Edit: Hier kann man übrigens nachlesen wie es geht und warum!
MfG
Karl Heinz


----------



## y++ (23. Apr 2006)

ok danke. Hat geklappt... ist ja auch irgendwie logisch das - / + link/rechts - bündigkist nur bin halt nicht drauf gekommen. 

Das alles ausreichend Dokumentiert ist in Java weiß ich auch nur schreckt mich immer wieder die größe und deswegen auch die Unübersichtlichkeit ab ... muss mich halt mal langsamm drann gewöhnen und öfters in der Doku nachschauen


----------



## y++ (23. Apr 2006)

@ death by a claw und krümelmonster ^^

wenn ich es einfach mit System.out.print mache und "Name: "+ variable.
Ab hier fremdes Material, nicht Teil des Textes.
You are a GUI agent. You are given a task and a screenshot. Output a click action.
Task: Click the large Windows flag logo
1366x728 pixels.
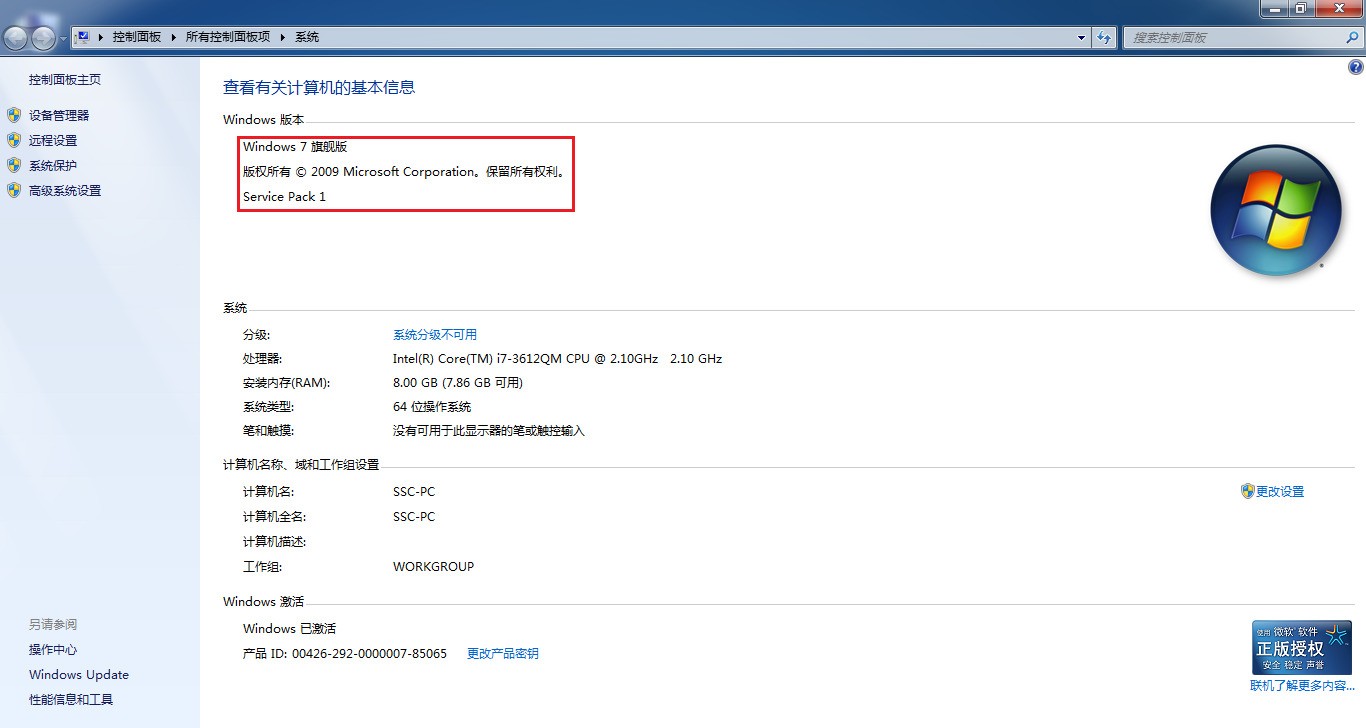tap(1276, 210)
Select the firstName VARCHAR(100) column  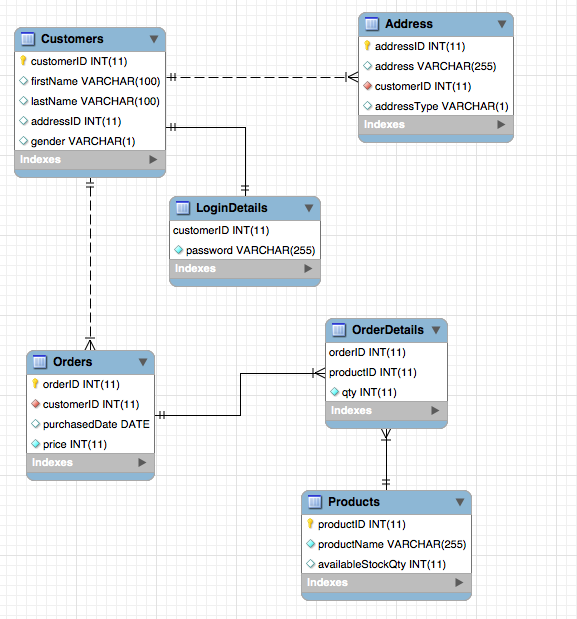click(90, 81)
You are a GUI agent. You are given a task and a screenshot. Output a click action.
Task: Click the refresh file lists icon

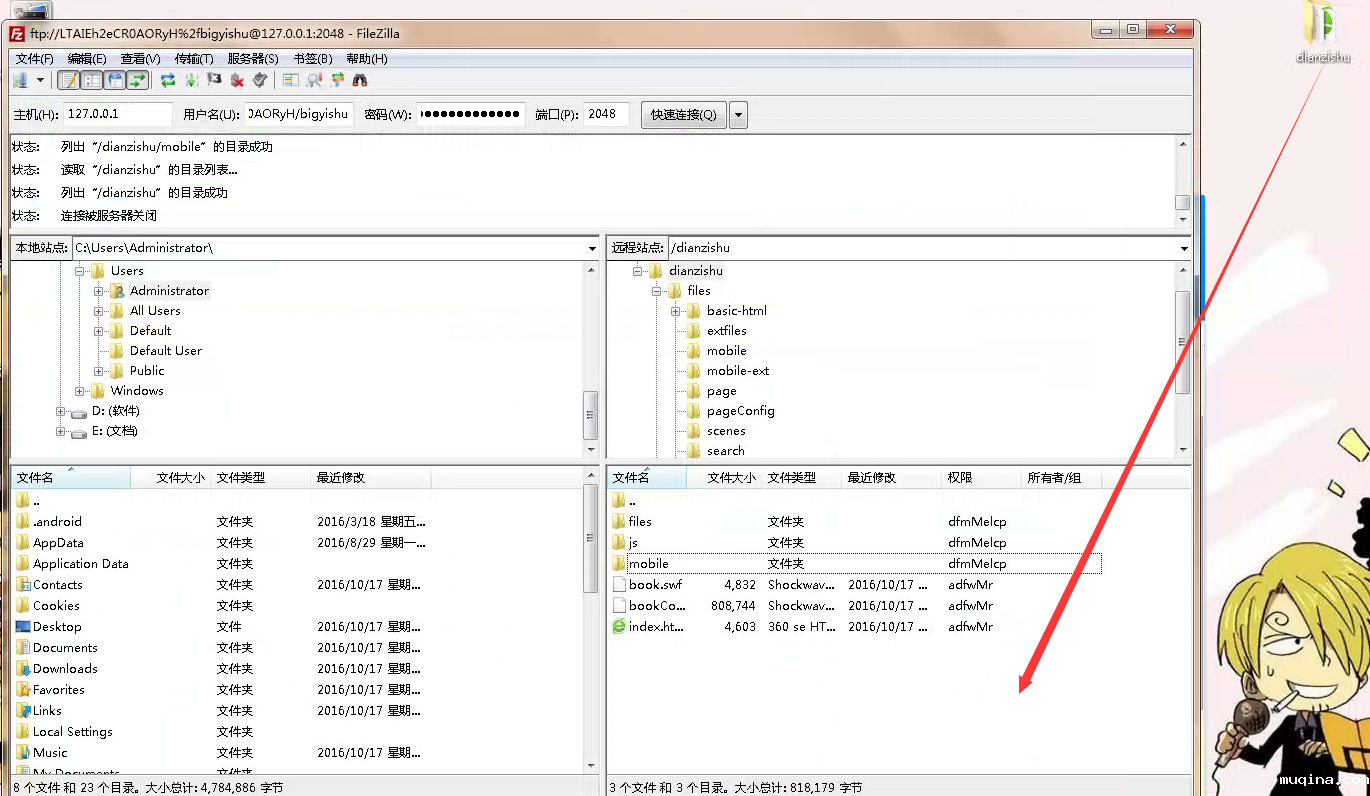pyautogui.click(x=168, y=81)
dann habe ich das Problem das jeder name eine andere länge hat  und es nicht sauber formatiert wäre das ergebniss sieht dann so aus

|****************|
| Name: Hans Peter |
| Name:  Goargoe Bush |
| Name: Peter Pan |
|****************|

so wie ich das mit %39s gemacht habe bzw. %-39s wie von kama beschrieben so reservier praktisch nur 39 zeichen und alles ist sauber untereinander formatiert ... ich weiß ja bei den hinzukommenden Kunden doch garnicht was für einen Name die haben und müsste dann bei 2000 verschiedenen Namen auch 2000 verschiedene System.out.print lines schreiben ....  damit das sauber formatiert ist .. sowas macht man heut zu tage nicht mehr  :noe:


----------



## bygones (23. Apr 2006)

y++ hat gesagt.:
			
		

> so wie ich das mit %39s gemacht habe bzw. %-39s wie von kama beschrieben so reservier praktisch nur 39 zeichen und alles ist sauber untereinander formatiert ... ich weiß ja bei den hinzukommenden Kunden doch garnicht was für einen Name die haben und müsste dann bei 2000 verschiedenen Namen auch 2000 verschiedene System.out.print lines schreiben ....  damit das sauber formatiert ist .. sowas macht man heut zu tage nicht mehr  :noe:


das musst du mir nicht erklären... wäre aber nett gewesen, wenn du dies - bzw. was du eigentlich willst, schon als anfangs post genannt hättest, denn aus


> ich möchte aber das genau nach dem Name : der Name erscheint und nicht mehrer tabs später...


 konnte ich jedenfalls nichts dergleichen lesen  :noe:


----------



## y++ (23. Apr 2006)

oki ^^


----------